There is speculation that use of saliva to shine the ball will be stopped to cut down the risk of the highly contagious infection when international cricket restarts.
"You're sharing change rooms and you're sharing everything else, I don't see why you have to change that," Warner told 'cricket.com.au'.
"It's been going around for hundreds of years now, I can't recall anyone that's got sick by doing that. If you're going to contract a bug, I don't think it'd necessarily be just from that.

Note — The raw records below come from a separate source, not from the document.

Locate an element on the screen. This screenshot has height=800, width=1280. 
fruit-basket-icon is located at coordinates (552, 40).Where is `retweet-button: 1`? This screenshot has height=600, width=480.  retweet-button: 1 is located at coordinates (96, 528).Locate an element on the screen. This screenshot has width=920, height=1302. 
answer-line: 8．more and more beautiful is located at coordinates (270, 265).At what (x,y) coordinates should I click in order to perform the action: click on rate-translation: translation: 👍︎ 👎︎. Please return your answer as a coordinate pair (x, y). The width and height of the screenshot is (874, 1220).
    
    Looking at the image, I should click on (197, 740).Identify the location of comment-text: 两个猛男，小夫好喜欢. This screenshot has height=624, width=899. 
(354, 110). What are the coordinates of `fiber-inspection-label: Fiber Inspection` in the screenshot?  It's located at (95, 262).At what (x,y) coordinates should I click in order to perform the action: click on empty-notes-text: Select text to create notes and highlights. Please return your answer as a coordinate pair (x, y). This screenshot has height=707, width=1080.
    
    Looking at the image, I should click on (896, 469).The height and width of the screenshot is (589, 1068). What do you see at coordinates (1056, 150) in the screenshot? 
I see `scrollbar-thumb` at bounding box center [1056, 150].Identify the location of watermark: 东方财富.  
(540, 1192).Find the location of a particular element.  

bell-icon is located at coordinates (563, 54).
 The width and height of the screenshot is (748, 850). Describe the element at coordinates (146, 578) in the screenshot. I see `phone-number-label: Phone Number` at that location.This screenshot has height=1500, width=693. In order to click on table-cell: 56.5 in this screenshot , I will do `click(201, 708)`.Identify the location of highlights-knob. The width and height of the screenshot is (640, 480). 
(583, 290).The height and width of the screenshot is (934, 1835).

"I'm not too sure but it's not my place to comment on whether or not we should or shouldn't (use saliva to shine the ball). It's up to the ICC and the governing bodies to decide."
However, former fast bowler Shaun Tait believes it is important to be open about changes and the use of saliva could become a thing of the past.
"I've never been a huge fan of the saliva on the ball, it's not very nice really," Tait said.
"We have to open to some possible changes there."
The subject of legalisation of ball tampering has led to divided opinions with West Indies pace great Michael Holding saying it is a bit "self contradictory", while South Africa legend Allan Donald being open to the idea.
Among others, batting great Sachin Tendulkar said players will be wary of using saliva to shine the ball, while Pakistan legend Waqar Younis, former India pacer Ashish Nehra and spinner Harbhajan Singh have supported the use of spit.